Why does the istitle() string method return false if the string is clearly in title-case?
Of the istitle()
string method, the Python 2.6.5 manual reads:
Return true if the string is a titlecased string and there is at least one character, for example uppercase characters may only follow uncased characters and lowercase characters only cased ones. Return fals开发者_Go百科e otherwise.

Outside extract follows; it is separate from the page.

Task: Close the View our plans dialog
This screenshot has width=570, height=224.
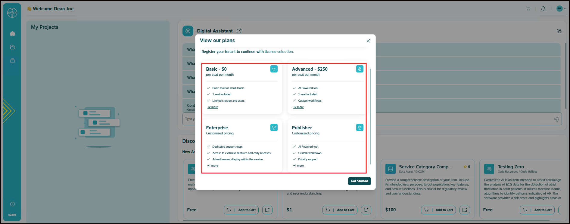Action: pos(368,41)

But in this case it returns false:
>>> book = 'what every programmer must know'
>>> book.title()
'What Every Programmer Must Know'
>>> book.istitle()
False
What am I missing?
book.title()
does not change the variable book
. It just returns the string in title case.
>>> book.title()
'What Every Programmer Must Know'
>>> book # still not in title case
'what every programmer must know'
>>> book.istitle() # hence it returns False.
False
>>> book.title().istitle() # returns True as expected
True
The method title() doesn't mutate the string (strings are immutable in Python). It creates a new string which you must assign to your variable:
>>> book = 'what every programmer must know'
>>> book = book.title()
>>> book.istitle()
True
Probably because you are still calling istitle() on the original book.
Try book.title().istitle() instead....
Do the following:
print book
after you do book.title()
. You will see that book
hasn't changed.
The reason is that book.title()
creates a new string. The name book
still refers to the original string.